CANADÁ BUSCA SER EL PRIMER ‘MIEMBRO ASOCIADO’ DE LA UNIÓN EUROPEA PARA BLINDAR SU ECONOMÍA E INTEGRACIÓN ESTRATÉGICA
El primer ministro de Canadá, Mark Carney, anunció este jueves ante el Parlamento Europeo en Estrasburgo, la aspiración de su país de convertirse en el primer ‘miembro asociado’ de la Unión Europea, una propuesta presentada durante la cumbre del Estado de la Unión con el objetivo de consolidar una alianza estratégica y económica sin precedentes entre ambas potencias.
De acuerdo con un despacho de la agencia EFE, el mandatario canadiense valoró positivamente el planteamiento formulado por la presidenta de la Comisión Europea, Ursula von der Leyen, subrayando que el trabajo conjunto entre Ottawa y los Veintisiete permitirá potenciar sus fortalezas compartidas y coordinar una agenda de cooperación de mayor alcance.
Esta nueva figura de integración proyecta ir más allá de los marcos del Acuerdo Económico y Comercial Global, CETA; orientándose a garantizar la autonomía estratégica en áreas clave como la producción de minerales críticos, el desarrollo de la industria de defensa, la inteligencia artificial, la seguridad energética y la tecnología financiera.
Asimismo, la iniciativa contempla profundizar la movilidad académica y laboral mediante la incorporación de Canadá al programa Erasmus+ y la red científica Horizon, sumado al aporte canadiense en el suministro de energías limpias como el gas e hidrógeno para el mercado europeo.
Advertencia de Estados Unidos ante el acercamiento
Por su parte, el portal El Cooperante reseñó que el presidente de Estados Unidos, Donald Trump, advirtió sobre la posibilidad de aplicar nuevos aranceles a la Unión Europea de considerar que esta alianza con el país norteamericano responde a una intención desfavorable hacia Washington.
Durante sus declaraciones, citadas por la agencia The Associated Press, AP; Trump calificó como un eventual ‘acto hostil’ el establecimiento de esta figura de miembro asociado y advirtió con imponer restricciones comerciales o arancelarias según la intencionalidad de los líderes europeos.
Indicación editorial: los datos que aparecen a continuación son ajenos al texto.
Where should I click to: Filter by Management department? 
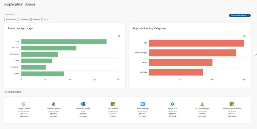click(25, 19)
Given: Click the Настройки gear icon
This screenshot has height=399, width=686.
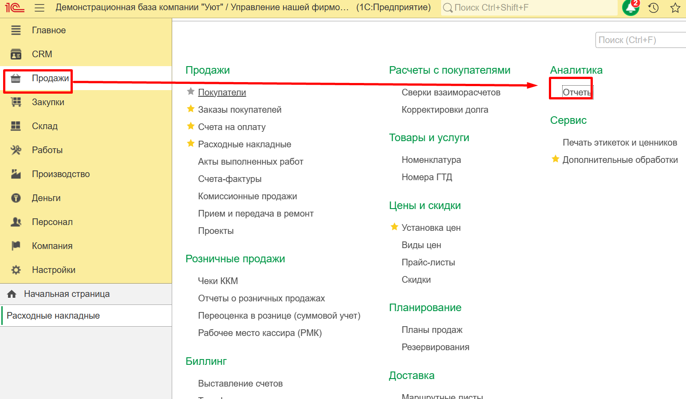Looking at the screenshot, I should tap(16, 270).
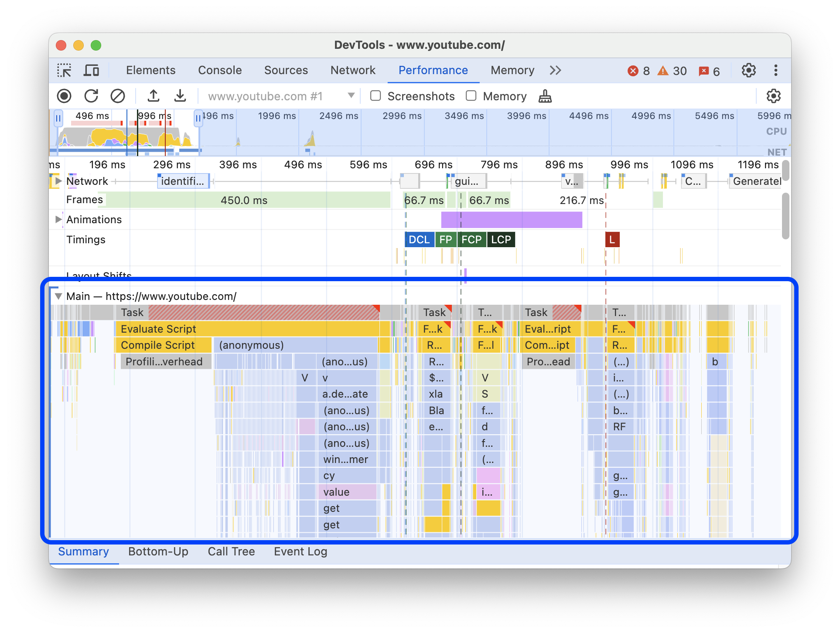
Task: Click the Reload and profile button
Action: (x=92, y=96)
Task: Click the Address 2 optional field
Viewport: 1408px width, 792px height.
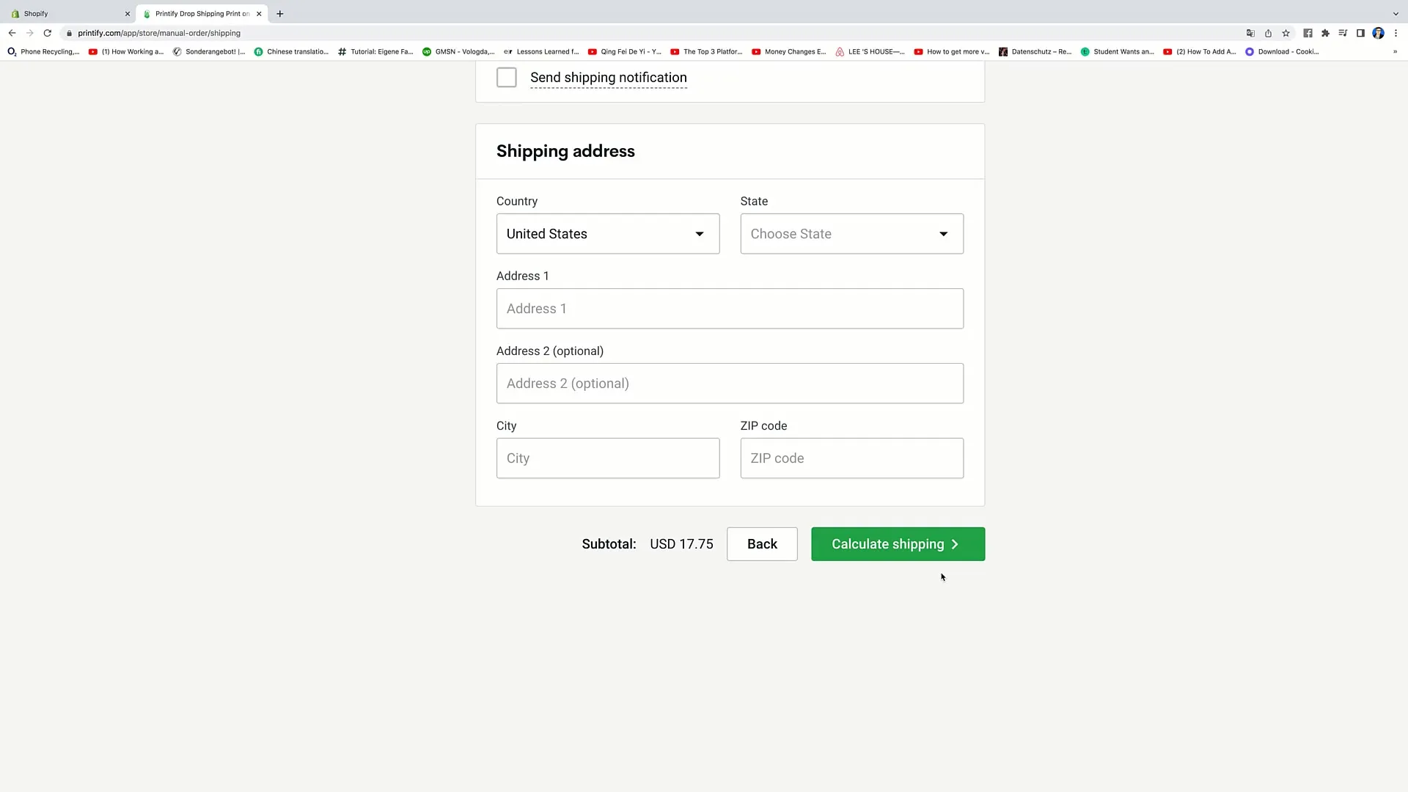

Además, el mandatario estadounidense tachó de ‘ridícula’ la idea de una integración más profunda entre ambas partes y cuestionó la relación bilateral con Ottawa al definir a Canadá como un ‘terrible socio comercial’.
Frente a estas presiones, el primer ministro Mark Carney descartó una adhesión formal plena a la Unión Europea, reafirmando que el planteamiento apunta exclusivamente a una alianza de seguridad, comercio y cooperación estratégica fortalecida.